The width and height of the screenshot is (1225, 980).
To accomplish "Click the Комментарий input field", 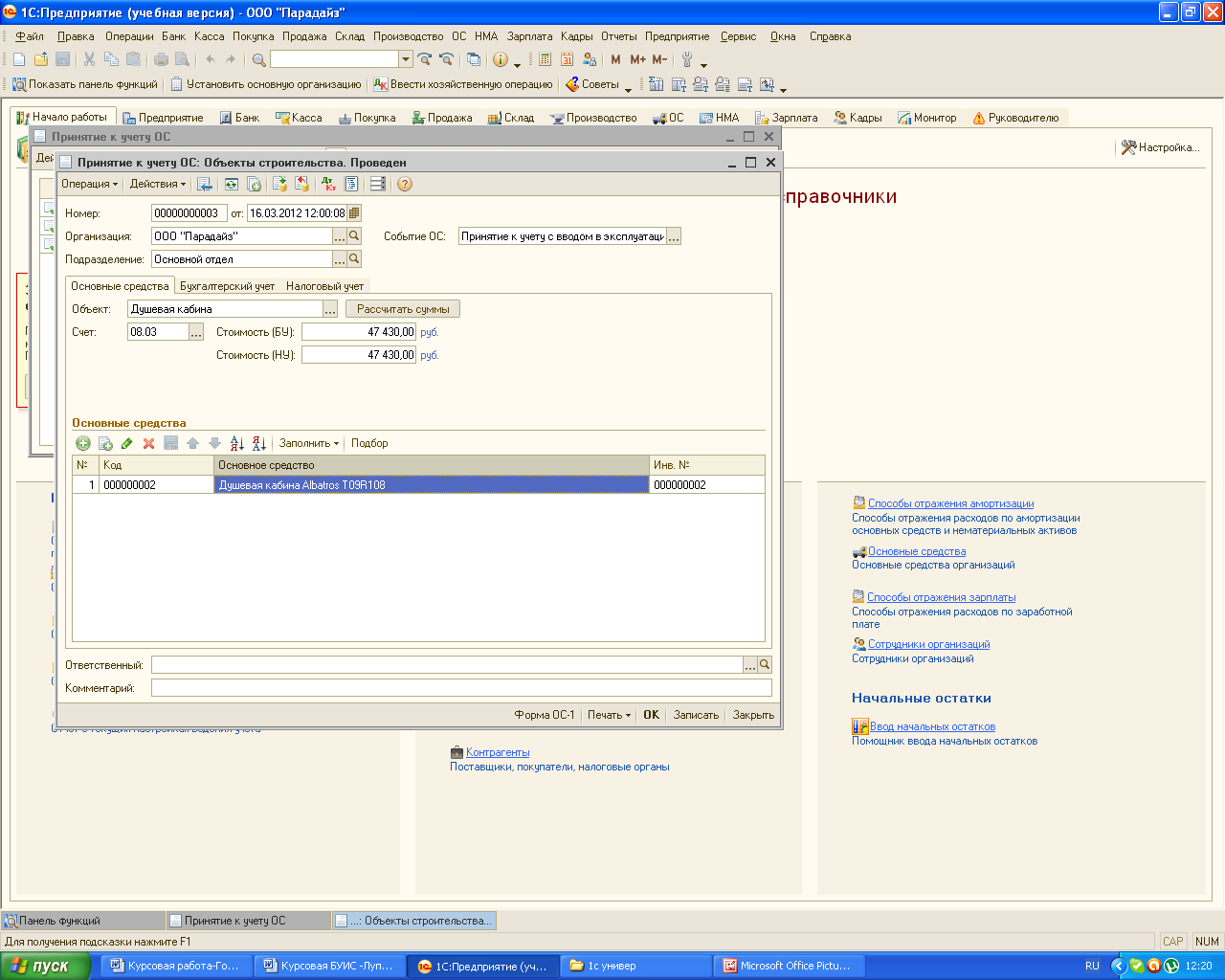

########

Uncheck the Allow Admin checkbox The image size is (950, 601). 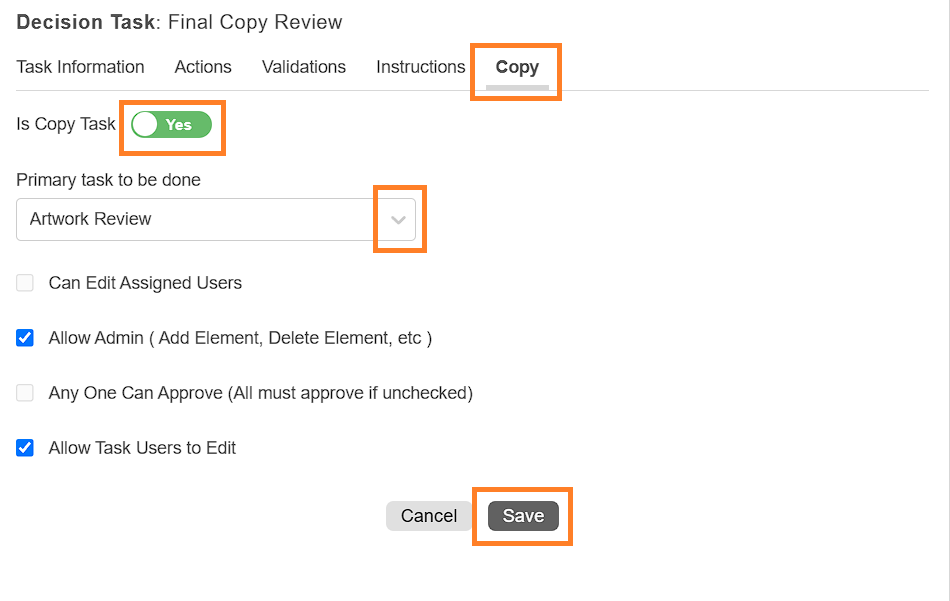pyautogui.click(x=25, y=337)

########

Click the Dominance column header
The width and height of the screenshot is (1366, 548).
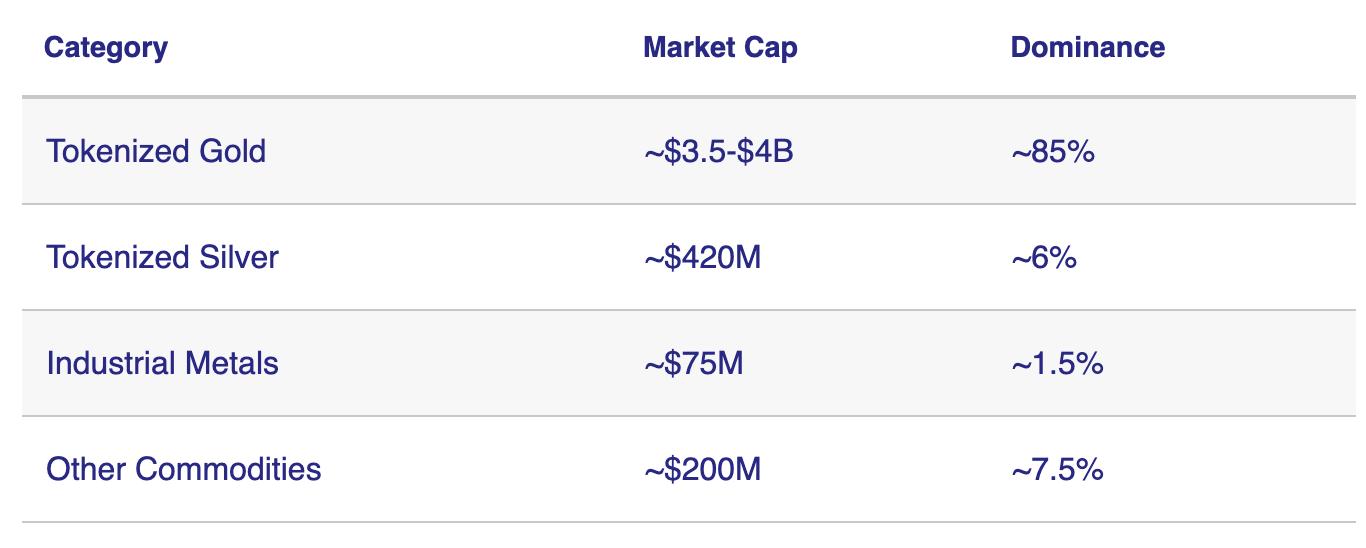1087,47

########

Nothing but the lines from the one with "The width and height of the screenshot is (1225, 980)." to the one with "the Комментарий input" above, both included, should be transcribed, exactly and without pictures.

Answer to this problem:
The width and height of the screenshot is (1225, 980).
To accomplish "Click the Комментарий input field", 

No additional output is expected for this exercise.